Pihaknya sudah bermohon ke Dinas Kebudayaan agar tetap diikutkan dalam ritual mattompang arajang (membersihkan benda pusaka) dengan berbesar hati menerima penawaran keinginan Pemkab yang mempersoalkan pakaian. Tetapi justru belakangan tidak mendapat respons dari pemerintah.
"Dan tidak ada solusi juga. Bagi Bissu suram, tidak ada kejelasan. Soal Pak Gubernur yang larang (pelibatan Bissu), saya pernah mendengar tapi tidak meyakini," beber Angel.
Padahal menurutnya, semua tahapan ritual dalam peringatan HUT Bone sudah menjadi tugas para Bissu. Dia merasa berat jika ritual khususnya pada tahapan mattompang arajang (membersihkan benda pusaka) dilakukan bukan dari kalangan Bissu.
"Saya memilih mundur karena tidak jelas alasannya apa dan mengapa. Tetapi setelah itu menawarkan diri atau mengemis mi (ke Pemkab), karena terbebani ka' di Arajang sebagai tanggung jawab saya," ungkap Angel.
Tetapi Pemkab dianggap tidak menyambut baik tawaran Bissu. Justru terkesan mencari alasan yang menyulitkan posisi kelompoknya
"Saya tidak takut dilarang, saya merasa bersalah ke benda itu karena selama ini kita yang melakukan ritualnya," keluh Angel.
Diberitakan sebelumnya, Kepala Dinas Kebudayaan Kabupaten Bone Andi Ansar Amal berdalih Bissu sendiri yang undur diri dalam ritual peringatan HJB Bone ke-692. Lantaran tidak menerima tawaran untuk bertugas hanya pada sesi membawa baki atau benda-benda kerajaan.
"Mereka sendiri yang tidak mau kalau tidak dipercayakan membawakan baki (benda-benda kerajaan)," sebut Ansar kepada detikSulsel, Minggu (27/3).
Makanya Bissu undur diri karena merasa kecewa tugasnya diambil alih. Tahapan ritual yang diminta Bissu, tidak diterima diberikan kepada kelompok lain.
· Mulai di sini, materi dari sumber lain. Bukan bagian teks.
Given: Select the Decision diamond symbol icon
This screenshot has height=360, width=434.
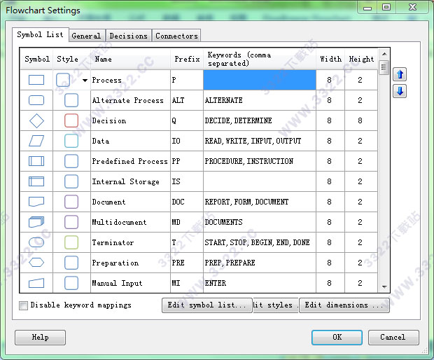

"Tetapi tuntutan mereka adalah kalau tidak melakukan yang membawa itu baki semua kegiatan akan undur diri," sebut dia.
Dia menambahkan, untuk prosesi maggiri yang selama ini dilakukan oleh kelompok Bissu, akan digantikan oleh kelompok wanita remaja Senin besok (28/3). Sedangkan yang membawa baki adalah purna paskibra Bone.
"Apa boleh buat (jika Bissu undur diri), karena saya pikir tidak ada juga kewajiban hukum bahwa yang membawa baki itu harus kelompok Bissu," sambung Ansar.
Dengan sikap Bissu yang mengundurkan diri dari agenda HUT Bone ke-692, menjadikan pelaksanaan ritual HJB Bone pertama kali dalam sejarah tanpa melibatkan Bissu.
"Yang jelas tidak ada Bissu tahun ini. Kalau mau ki' tau kenapa, tanya ki' Kepala Dinas (Kebudayaan Bone). Saya hanya memberi kepastian tidak ada Bissu," singkat Ketua Dewan Adat Bone Andi Baso Hamid.
Selama ini, peran Bissu dalam peringatan HJB cukup besar. Mereka kerap melakukan sejumlah ritual mulai dari mallekke wae (mengambil air), massimang (minta izin), mattompang arajang (membersihkan benda pusaka), dan membawa baki atau benda-benda kerajaan.